Такое перенапряжение не прошло даром, и в 1900 году Стейниц попал в сумасшедший дом в Нью-Йорке, где через несколько месяцев скончался, до смерти не расставаясь с шахматами. Он воображал, будто из него исходит электрический ток, который передвигает без помощи рук фигуры на доске.
Ласкер же по окончании матча-реванша со Стейницем в январе 1897 года отправился из Москвы в Петербург, куда его пригласило созданное недавно «Общество поощрения шахматной игры», конкурировавшее с чигоринским клубом.
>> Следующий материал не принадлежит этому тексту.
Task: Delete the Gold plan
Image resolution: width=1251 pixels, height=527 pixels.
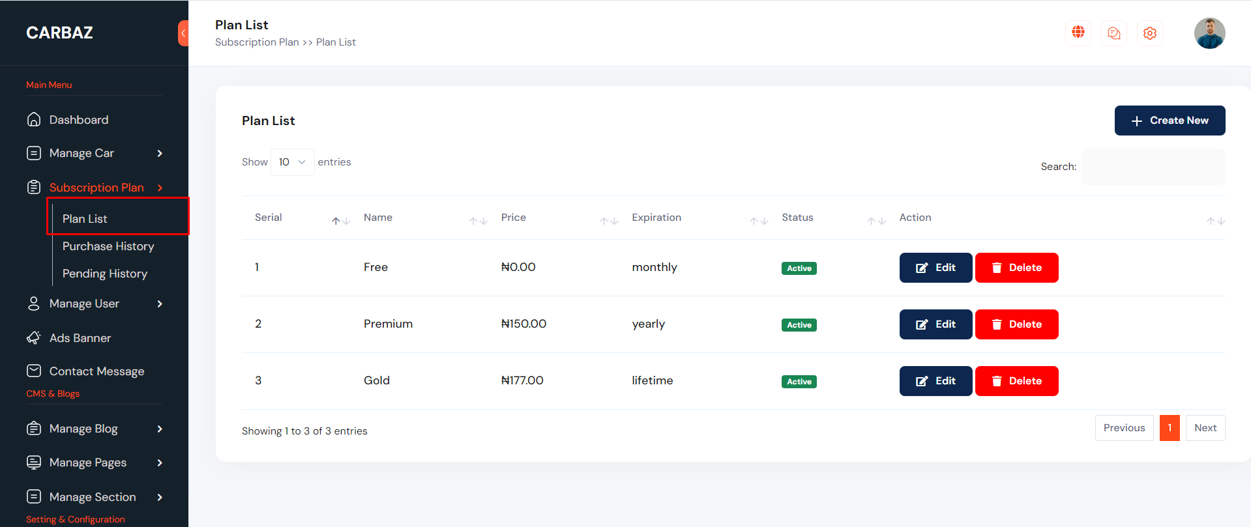Action: pos(1016,381)
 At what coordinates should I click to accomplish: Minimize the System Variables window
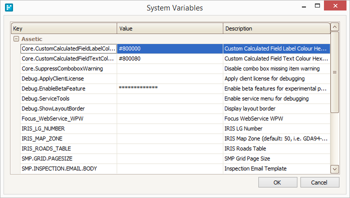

Вдохновителем создания «Общества поощрения» был снова появившийся в русской столице Алапин, а знатным покровителем – крупный чиновник министерства путей сообщения князь Бебутов, приютивший алапинцев в Железнодорожном клубе. Впрочем, новое общество «поощряло» шахматы менее двух лет, да и Алапин вскоре снова отбыл за границу.
В 1935–1937 годах мне приходилось часто встречаться с Ласкером и наблюдать этого удивительного человека. Он был невысоким, коренастым брюнетом с сильной проседью, резко очерченным волевым лицом и проницательными черными глазами. Уже по одному облику Ласкера, хотя он был уже на склоне лет, чувствовалось, что это не только великий шахматист, но и идеальный спортсмен: собранный, хладнокровный, физически подтянутый, никогда не теряющий головы, уверенный в победе над любым противником.
Каков же тогда Ласкер был в молодости? – спрашивал я себя.
Как человек, Ласкер был абсолютным антиподом и Стейница и Чигорина. Практичный, целеустремленный, расчетливый и экономичный в расходовании сил, хорошо знающий цену деньгам и времени, Ласкер являлся подлинным олицетворением деловитости и буржуазного здравого смысла. Недаром он и свою первую книгу по шахматам озаглавил именно так: «Здравый смысл в шахматах!»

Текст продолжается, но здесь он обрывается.